Par Alexandra Bourdin @bouteillemer

John-Everett Millais (Samuel Barnett), Dante-Gabriel Rossetti (Aidan Turner) et William Holman Hunt (Rafe Spall)

Desperate Romantics, mini-série BBC de 6 épisodes (60′) produite en 2009 avec Aidan Turner, Samuel Barnett, Rafe Spall, Sam Crane, Tom Hollander, Amy Manson, Zoe Tapper et Jennie Jacques.

Dante Gabriel Rossetti, La Ghirlandata (1871-1874)

La première fois que j’ai eu en main le travail envoûtant des Préraphaélites, et surtout celui de Dante Gabriel Rossetti, a dû coïncider avec ma lecture des romans de Jane Austen grâce aux couvertures 10/18 de toutes leurs éditions qui correspondent chacune à un tableau de Rossetti, notamment Raison & Sentiments avec La Ghirlandata  

Je n’ai jamais très bien saisi le lien entre Jane Austen et les Préraphaélites (et je crois honnêtement qu’il n’y en a pas) mais l’esthétisme de ces tableaux, entre réalisme et imagination, m’a toujours séduit et c’est donc tout naturellement que j’ai relevé le défi de regarder Desperate Romantics, un biopic sur la Pre-Raphaelite Brotherhood.
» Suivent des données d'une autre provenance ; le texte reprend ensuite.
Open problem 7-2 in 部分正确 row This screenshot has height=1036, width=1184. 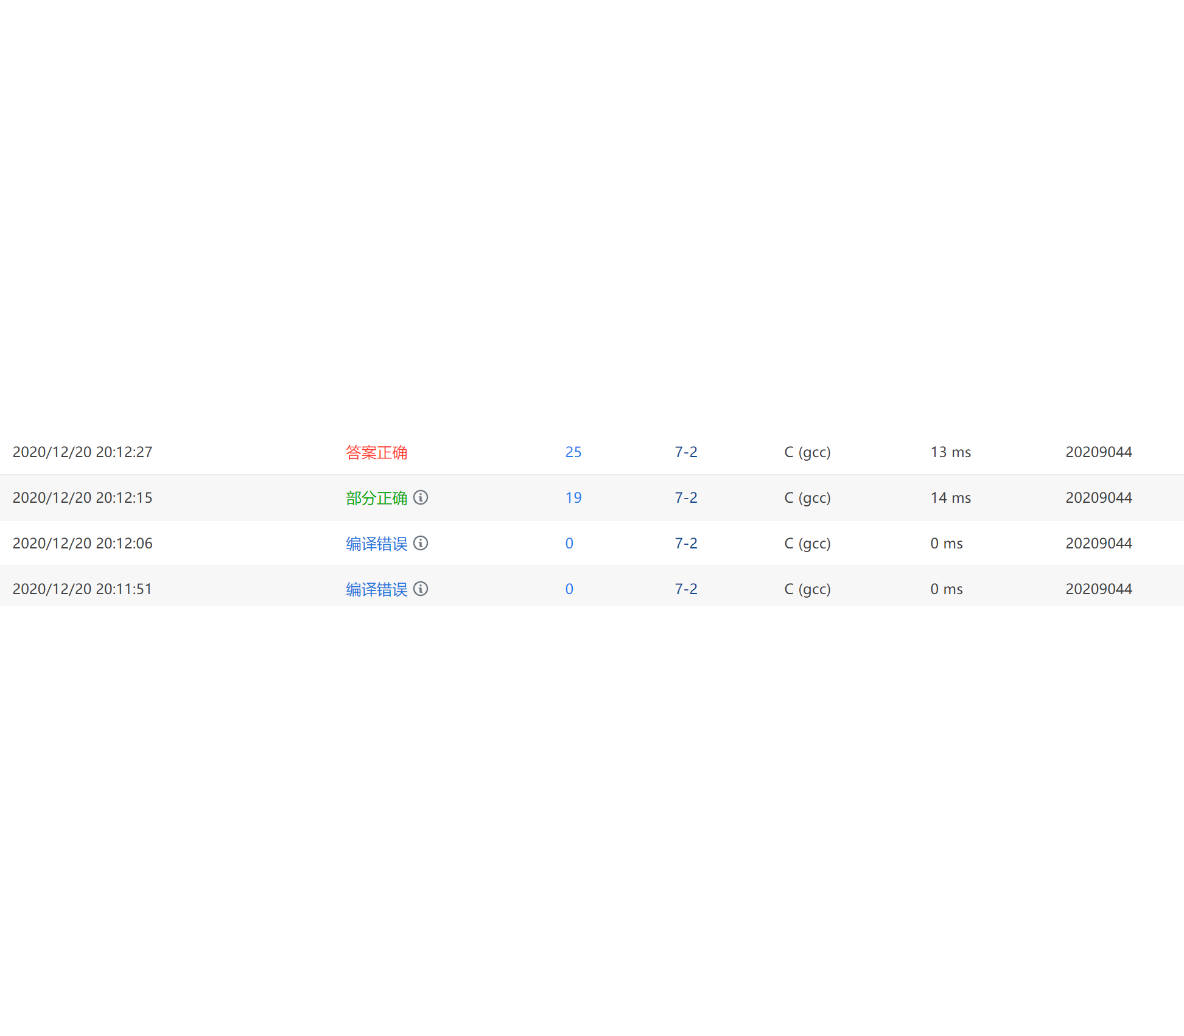click(685, 498)
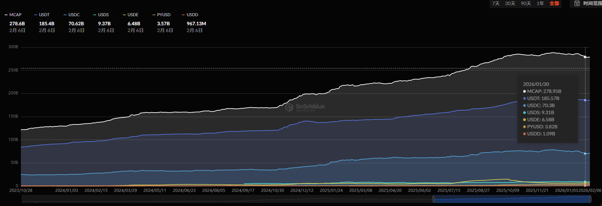Select the 全部 time range
The width and height of the screenshot is (602, 206).
pos(554,3)
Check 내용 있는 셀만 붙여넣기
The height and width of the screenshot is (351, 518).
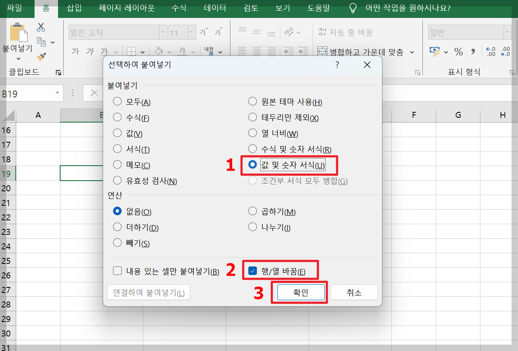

Dante Gabriel Rossetti (Aidan Turner)

D’emblée, le personnage de Rossetti, joué par Aidan Turner (un certain Kili dans The Hobbit, vous savez ce film où pour la première fois, les nains sont sexy ?), est au centre de Desperate Romantics surement pour son charisme, sa personnalité haute en couleur et joviale. Mais, même si lhistoire de Gabriel est nettement plus exploitée que celles des autres (peut-être parce qu’on sait plus de choses sur sa vie et qu’elle est beaucoup plus intimement liée à son oeuvre), Desperate Romantics est bien une mini-série sur la confrérie préraphaélite presque au complet, peintres et critiques, artistes, Muses et mécènes : les fondateurs "Johnny" Millais, "Maniac" Hunt et Gabriel Rossetti ; Lizzie Siddal, Annie Miller, Effie Ruskin et Jane Burden les quatre modèles "maîtresses" ou encore le grand John Ruskin qui va rendre célèbres et populaires la Pre-Raphaelite Brotherhood.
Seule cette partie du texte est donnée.